Take each line of the material that includes "computer" and copy it.

_Dataset content_
○ ○ ○ ○ ○

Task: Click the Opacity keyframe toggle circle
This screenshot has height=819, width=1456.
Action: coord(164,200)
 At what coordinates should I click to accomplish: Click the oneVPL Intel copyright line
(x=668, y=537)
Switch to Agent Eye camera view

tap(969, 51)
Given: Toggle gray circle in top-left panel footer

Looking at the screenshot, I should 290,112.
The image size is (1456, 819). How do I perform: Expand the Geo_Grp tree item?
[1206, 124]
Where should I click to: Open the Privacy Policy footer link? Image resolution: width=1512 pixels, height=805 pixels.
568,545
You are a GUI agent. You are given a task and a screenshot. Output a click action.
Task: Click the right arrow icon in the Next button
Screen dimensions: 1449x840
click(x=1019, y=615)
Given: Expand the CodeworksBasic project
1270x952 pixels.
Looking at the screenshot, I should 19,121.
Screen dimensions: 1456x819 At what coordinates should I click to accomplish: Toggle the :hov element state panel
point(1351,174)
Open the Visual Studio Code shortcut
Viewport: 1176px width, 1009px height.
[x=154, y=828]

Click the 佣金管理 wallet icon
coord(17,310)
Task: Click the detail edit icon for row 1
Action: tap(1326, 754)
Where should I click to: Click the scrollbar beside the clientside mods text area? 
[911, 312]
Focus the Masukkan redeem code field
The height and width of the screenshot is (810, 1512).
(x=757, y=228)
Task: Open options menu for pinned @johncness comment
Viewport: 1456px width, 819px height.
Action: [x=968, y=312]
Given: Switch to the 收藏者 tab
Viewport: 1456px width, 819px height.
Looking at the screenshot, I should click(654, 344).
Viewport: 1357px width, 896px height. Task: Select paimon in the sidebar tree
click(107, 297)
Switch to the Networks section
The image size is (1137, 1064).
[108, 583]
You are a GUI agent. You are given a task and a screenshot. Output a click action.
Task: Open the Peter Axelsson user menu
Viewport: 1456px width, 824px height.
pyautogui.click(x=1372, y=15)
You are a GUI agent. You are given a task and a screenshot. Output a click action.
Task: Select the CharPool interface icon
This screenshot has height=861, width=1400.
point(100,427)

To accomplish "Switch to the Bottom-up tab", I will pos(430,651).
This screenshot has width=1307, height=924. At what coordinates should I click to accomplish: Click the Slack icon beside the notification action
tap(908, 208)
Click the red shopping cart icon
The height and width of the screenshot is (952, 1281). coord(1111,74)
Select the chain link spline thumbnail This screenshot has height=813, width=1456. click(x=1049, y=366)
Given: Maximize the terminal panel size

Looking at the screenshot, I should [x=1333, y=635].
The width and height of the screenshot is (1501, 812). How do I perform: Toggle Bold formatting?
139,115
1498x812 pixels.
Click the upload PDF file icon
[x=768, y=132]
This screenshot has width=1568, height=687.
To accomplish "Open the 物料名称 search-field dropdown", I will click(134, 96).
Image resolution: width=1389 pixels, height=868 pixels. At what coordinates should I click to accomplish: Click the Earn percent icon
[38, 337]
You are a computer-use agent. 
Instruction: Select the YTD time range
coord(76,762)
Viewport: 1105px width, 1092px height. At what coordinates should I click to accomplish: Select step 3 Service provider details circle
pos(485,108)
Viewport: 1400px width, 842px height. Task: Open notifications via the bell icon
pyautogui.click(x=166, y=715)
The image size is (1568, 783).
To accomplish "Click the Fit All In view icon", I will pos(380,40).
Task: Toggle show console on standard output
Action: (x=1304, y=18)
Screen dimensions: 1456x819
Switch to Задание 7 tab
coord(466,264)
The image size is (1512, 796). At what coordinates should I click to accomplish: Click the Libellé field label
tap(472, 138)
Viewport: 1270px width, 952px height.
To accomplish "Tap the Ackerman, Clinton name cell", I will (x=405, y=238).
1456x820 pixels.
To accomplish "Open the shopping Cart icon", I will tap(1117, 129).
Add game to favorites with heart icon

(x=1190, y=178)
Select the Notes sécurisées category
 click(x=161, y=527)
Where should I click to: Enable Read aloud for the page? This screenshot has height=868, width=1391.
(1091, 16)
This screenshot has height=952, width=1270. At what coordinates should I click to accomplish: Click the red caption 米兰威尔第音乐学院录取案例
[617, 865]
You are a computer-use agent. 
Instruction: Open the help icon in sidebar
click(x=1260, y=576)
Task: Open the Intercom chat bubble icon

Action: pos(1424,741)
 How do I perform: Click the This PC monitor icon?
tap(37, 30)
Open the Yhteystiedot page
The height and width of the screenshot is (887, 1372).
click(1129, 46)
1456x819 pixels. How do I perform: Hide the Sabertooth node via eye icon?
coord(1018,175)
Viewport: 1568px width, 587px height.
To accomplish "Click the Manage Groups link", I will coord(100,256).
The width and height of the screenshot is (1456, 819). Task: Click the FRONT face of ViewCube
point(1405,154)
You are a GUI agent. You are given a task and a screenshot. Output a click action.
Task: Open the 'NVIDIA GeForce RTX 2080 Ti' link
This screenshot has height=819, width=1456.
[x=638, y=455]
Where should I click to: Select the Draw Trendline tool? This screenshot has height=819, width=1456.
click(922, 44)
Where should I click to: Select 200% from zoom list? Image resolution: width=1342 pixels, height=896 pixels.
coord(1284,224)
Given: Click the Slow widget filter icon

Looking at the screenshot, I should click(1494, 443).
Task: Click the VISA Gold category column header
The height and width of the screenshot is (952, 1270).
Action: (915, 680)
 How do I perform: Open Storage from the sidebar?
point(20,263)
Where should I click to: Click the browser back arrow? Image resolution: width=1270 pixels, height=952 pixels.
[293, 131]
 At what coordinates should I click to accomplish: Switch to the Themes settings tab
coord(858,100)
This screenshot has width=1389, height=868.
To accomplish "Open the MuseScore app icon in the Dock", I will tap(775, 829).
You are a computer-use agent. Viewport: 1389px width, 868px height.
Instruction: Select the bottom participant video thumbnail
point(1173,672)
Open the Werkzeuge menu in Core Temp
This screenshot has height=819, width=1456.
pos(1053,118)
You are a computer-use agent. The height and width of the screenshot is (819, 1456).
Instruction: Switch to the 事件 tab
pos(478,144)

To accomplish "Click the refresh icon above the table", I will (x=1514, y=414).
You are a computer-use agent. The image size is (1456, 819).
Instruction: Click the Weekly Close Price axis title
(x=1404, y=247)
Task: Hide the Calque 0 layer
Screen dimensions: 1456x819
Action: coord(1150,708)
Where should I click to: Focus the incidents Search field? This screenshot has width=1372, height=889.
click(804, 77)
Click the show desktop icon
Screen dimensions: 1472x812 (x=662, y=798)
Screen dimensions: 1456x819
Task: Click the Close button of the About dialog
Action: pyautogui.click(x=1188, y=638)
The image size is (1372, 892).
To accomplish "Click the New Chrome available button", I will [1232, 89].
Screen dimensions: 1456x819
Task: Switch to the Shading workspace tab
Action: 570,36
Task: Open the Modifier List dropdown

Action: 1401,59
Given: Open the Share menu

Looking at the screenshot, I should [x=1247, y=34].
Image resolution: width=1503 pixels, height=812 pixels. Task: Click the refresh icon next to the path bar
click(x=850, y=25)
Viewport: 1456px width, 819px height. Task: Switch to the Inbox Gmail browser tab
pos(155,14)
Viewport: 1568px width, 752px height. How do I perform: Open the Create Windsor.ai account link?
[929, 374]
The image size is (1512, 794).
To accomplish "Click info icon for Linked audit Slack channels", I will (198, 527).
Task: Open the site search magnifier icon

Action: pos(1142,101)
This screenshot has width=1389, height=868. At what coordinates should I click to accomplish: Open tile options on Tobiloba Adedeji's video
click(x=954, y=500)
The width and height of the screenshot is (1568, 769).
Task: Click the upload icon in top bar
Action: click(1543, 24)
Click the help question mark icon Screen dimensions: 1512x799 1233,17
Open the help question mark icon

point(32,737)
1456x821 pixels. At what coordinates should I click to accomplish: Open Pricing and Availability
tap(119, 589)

○ ○ ○ ○ ○

_Output below_
You are a computer-use agent. 
You are a computer-use agent. 
You are a computer-use agent. Viewport: 1389px width, 868px height.
You are a computer-use agent. The height and width of the screenshot is (819, 1456).
You are a computer-use agent. The image size is (1456, 819).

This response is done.